To mark International Women’s Day, we’re spotlighting the impactful work of AFTD Founder Helen-Ann Comstock, who created AFTD both to honor her late husband and to support other families impacted by FTD.

When Helen-Ann Comstock’s husband, Craig Comstock, was diagnosed with FTD in the 1970s and then died at age 50, she knew that her fight to increase FTD awareness and support families living with the disease was just beginning.

What began as a support group for persons impacted by Pick’s disease (as FTD was then called), in the late 1990s, has grown into a national organization supporting thousands of families impacted by FTD.

The organization’s roots first began to take shape after Comstock coordinated the country’s first Pick’s disease conference in 1999. “That was an important step because it was the only thing that had ever been done for Pick’s disease, and so people from all over the country came,” she said.

After the conference and her subsequent retirement from the Alzheimer’s Association, where she had been Executive Director of the Southeastern Pennsylvania chapter (now known as the organization’s Delaware Valley Chapter), Comstock rallied support from affected families and founding Medical Advisory Council members, creating a national organization for Pick’s disease and FTD.

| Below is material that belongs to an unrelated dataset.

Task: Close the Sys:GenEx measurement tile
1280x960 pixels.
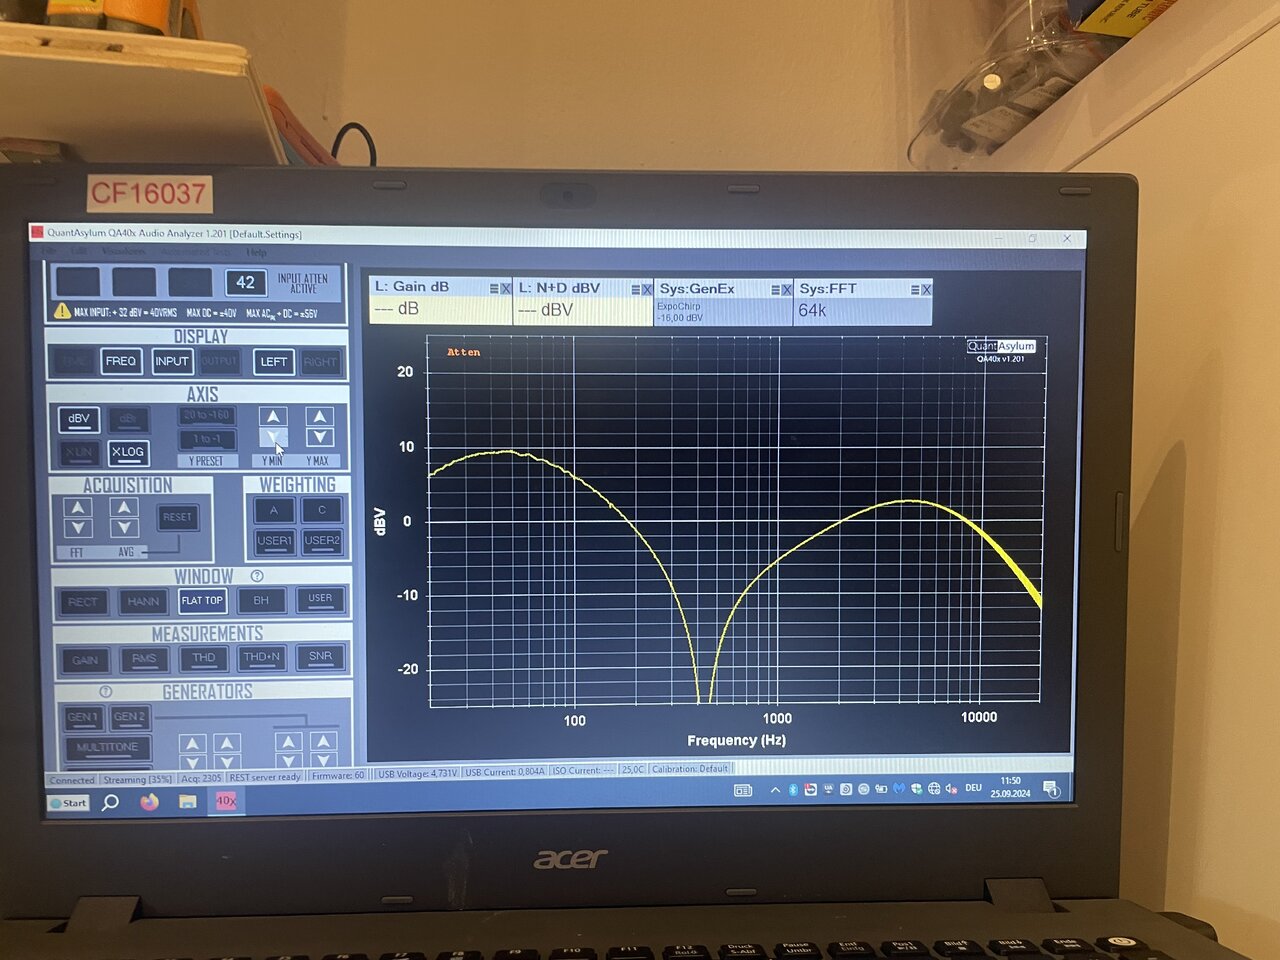Action: coord(787,289)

“Here we were as this little group of seven or so people from around the country. None of us has a lot of money and none of us had a big name that anybody would know,” said Comstock. “I felt strongly about having a Medical Advisory Council with all of the best researchers — that would give us believability. It was tremendous to have the support of Drs. John Trojanowski, Virginia M.-Y. Lee, Murray Grossman, and others from around the country who jumped in and wanted to be a part of this.”

In 2002, Comstock opened a bank account for the organization with $1,000 of her own funds, created the initial mission statement, and began building what was then known as the FTD Society. Following the founding Board of Directors’ inaugural meeting in 2003, the organization’s name was changed to the Association for Frontotemporal Dementias, which later became the Association for Frontotemporal Degeneration.

Since its creation, AFTD has grown from an all-volunteer labor of love into a thriving nonprofit employing more than 30 full-time staff members. Currently, the organization has hundreds of volunteers from around the country working in support of AFTD’s mission as well as support from thousands of donors worldwide.

“I’ve been proud of how much [AFTD] has grown along the way and all of the people who have been involved who’ve been so enormously helpful and made it possible,” Comstock shared. “I am so thrilled with the wonderful staff that we have.”

Today, Comstock is still an active member of AFTD’s Board. While the organization has assisted many families along the FTD journey, increased national awareness about the disease, and raised critical funds in support of FTD scientific research, Comstock believes that the work she started 20 years ago is only just beginning.

When asked about the legacy she hopes to leave behind, Comstock shared that “because of what we’ve done, I hope that [in the future] we’ve found a cure or prevention for FTD.

“I hope that we’re able to make life a little easier for those still coping with FTD, and not just the persons diagnosed but also the family members who are having to be care partners and caregivers.”